Higher Thorne Cottage And Attached Outbuilding
- WRENN ID
- buried-chamber-crow
- Grade
- II
- Local Planning Authority
- Torridge
- Country
- England
- Date first listed
- 19 October 1988
- Type
- Farmhouse
- Source
- Historic England listing
Description
Higher Thorne Cottage and attached outbuilding is a farmhouse, likely originally a longhouse, probably dating from the late medieval period. It underwent remodelling in the 17th century and further alterations in the mid-to-late 19th century. The exterior is colourwashed render over cob, set on a stone plinth, with a gabled thatched roof and a rendered stone end stack to the right. The original layout was of the longhouse type, with a two-unit house to the left of a shippon, separated by a through-passage within the shippon. The house is two storeys high with a two-window front. A mid-to-late 19th century entrance to the left has an open-fronted porch leading to a 19th-century plank door. The windows are mid-to-late 19th century two- to three-light casements with flat rendered arches. Two similar windows are visible in the left-hand bay of the shippon; the lower window likely represents a 19th-century blocking of one of the through-passage doors. A loft opening is above the 19th-century plank door to the shippon, and there is an old (possibly 17th-century) plank door to the through-passage entry at the rear. Inside the shippon, a cobbled floor remains with a laterally-placed muck channel. There are three 17th-century A-frame trusses with halved and crossed apexes.

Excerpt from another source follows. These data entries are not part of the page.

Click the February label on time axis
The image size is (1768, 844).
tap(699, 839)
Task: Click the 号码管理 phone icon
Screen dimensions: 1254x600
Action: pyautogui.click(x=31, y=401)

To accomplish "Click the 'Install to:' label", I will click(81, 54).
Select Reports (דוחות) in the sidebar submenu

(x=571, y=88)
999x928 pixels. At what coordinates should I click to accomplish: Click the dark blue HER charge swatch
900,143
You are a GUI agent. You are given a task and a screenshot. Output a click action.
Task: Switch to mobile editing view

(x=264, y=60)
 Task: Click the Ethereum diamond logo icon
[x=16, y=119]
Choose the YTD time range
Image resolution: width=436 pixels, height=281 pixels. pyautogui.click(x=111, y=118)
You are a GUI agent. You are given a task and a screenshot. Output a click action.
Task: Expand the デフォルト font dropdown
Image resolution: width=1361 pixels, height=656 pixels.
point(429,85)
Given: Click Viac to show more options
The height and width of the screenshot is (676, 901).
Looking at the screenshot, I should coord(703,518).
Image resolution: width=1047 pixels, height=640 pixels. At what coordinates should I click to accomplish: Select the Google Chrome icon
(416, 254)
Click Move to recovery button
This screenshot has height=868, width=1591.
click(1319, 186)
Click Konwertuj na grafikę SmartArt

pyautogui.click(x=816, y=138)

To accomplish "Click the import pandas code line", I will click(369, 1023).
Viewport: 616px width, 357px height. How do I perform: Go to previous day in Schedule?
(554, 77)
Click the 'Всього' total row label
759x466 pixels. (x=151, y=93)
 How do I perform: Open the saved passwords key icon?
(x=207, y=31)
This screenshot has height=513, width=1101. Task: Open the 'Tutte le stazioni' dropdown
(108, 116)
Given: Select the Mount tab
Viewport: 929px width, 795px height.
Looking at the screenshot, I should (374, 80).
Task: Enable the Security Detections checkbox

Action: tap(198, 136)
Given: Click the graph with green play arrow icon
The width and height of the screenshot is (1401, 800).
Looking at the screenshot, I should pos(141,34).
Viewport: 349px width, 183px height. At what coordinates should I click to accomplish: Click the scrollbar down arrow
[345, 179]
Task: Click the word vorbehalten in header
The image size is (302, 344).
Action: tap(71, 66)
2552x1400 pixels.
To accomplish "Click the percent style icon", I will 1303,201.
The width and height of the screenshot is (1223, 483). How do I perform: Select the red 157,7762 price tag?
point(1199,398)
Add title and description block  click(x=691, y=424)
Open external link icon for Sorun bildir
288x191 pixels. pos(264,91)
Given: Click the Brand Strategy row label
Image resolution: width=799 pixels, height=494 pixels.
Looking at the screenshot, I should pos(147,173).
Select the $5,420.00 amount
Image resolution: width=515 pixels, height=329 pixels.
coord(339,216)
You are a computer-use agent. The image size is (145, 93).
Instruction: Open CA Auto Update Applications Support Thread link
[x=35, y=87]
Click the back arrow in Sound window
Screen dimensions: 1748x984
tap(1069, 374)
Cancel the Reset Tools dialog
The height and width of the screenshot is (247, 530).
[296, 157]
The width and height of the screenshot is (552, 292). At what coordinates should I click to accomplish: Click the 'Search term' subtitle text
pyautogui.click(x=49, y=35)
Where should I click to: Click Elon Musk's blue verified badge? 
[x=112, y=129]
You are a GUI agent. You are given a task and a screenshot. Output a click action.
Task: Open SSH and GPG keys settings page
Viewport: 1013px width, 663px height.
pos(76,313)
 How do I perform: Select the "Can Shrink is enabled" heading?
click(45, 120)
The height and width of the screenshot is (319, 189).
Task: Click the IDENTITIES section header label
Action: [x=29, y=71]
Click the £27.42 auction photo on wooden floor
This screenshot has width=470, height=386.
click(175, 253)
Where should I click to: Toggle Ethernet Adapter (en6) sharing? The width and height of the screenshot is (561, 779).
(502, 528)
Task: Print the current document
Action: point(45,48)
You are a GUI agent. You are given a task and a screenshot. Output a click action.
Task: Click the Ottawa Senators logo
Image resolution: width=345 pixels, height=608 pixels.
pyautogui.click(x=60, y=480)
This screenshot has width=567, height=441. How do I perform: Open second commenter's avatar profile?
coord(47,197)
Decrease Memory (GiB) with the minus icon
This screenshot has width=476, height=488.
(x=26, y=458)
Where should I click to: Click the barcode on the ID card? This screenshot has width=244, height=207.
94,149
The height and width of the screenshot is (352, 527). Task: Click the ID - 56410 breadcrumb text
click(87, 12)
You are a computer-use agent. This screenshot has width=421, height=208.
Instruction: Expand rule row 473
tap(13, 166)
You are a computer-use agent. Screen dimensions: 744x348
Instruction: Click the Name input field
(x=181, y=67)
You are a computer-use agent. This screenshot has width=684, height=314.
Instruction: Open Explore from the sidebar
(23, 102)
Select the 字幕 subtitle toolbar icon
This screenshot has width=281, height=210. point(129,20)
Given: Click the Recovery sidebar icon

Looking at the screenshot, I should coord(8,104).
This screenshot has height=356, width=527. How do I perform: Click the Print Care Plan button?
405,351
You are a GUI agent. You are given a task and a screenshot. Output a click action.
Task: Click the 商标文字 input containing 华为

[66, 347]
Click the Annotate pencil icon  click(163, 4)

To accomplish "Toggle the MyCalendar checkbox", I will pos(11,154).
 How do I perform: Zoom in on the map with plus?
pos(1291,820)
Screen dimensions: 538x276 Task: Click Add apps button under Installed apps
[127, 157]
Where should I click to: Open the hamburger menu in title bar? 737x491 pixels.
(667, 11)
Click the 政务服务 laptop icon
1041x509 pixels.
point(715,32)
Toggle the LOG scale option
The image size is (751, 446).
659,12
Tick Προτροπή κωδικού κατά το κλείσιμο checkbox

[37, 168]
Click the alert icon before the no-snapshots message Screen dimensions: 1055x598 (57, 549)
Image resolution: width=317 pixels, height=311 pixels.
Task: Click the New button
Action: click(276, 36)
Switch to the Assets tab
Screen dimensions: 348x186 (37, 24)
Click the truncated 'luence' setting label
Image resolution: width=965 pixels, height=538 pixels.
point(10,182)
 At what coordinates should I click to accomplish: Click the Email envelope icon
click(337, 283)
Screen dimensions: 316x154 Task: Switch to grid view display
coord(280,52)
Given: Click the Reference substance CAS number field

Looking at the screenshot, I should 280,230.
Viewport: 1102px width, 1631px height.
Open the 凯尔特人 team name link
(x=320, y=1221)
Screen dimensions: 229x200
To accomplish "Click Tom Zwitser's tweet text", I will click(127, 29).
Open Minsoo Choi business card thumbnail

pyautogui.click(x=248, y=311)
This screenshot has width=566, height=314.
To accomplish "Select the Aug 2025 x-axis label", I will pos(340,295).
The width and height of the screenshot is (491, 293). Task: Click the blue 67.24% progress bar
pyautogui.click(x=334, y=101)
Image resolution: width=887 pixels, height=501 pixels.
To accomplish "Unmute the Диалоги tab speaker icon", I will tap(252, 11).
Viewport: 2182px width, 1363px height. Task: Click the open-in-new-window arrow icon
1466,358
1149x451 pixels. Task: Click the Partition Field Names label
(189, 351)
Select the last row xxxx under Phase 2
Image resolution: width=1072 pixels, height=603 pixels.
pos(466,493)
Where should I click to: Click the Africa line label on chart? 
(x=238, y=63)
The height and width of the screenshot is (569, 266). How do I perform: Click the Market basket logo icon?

The partition wall on the left, dividing the shippon and flanking the through-passage, has a late medieval raised cruck with a collar and its ridge purlin set diagonally into a yoked apex, an Alcock type Ll construction. The cruck shows heavy smoke blackening on the side facing the house. The through-passage has two ovolo-moulded joists, one with a jewel stop, both likely reset. Inside the house, there is a chamfered bressummer over an open fireplace with a clay oven and a round-arched cream hob. A mid-to-late 19th century straight-flight stair leads to the first floor, which includes a 17th-century plank door and a 17th-century A-frame roof with pegged collars, although the apex is not visible.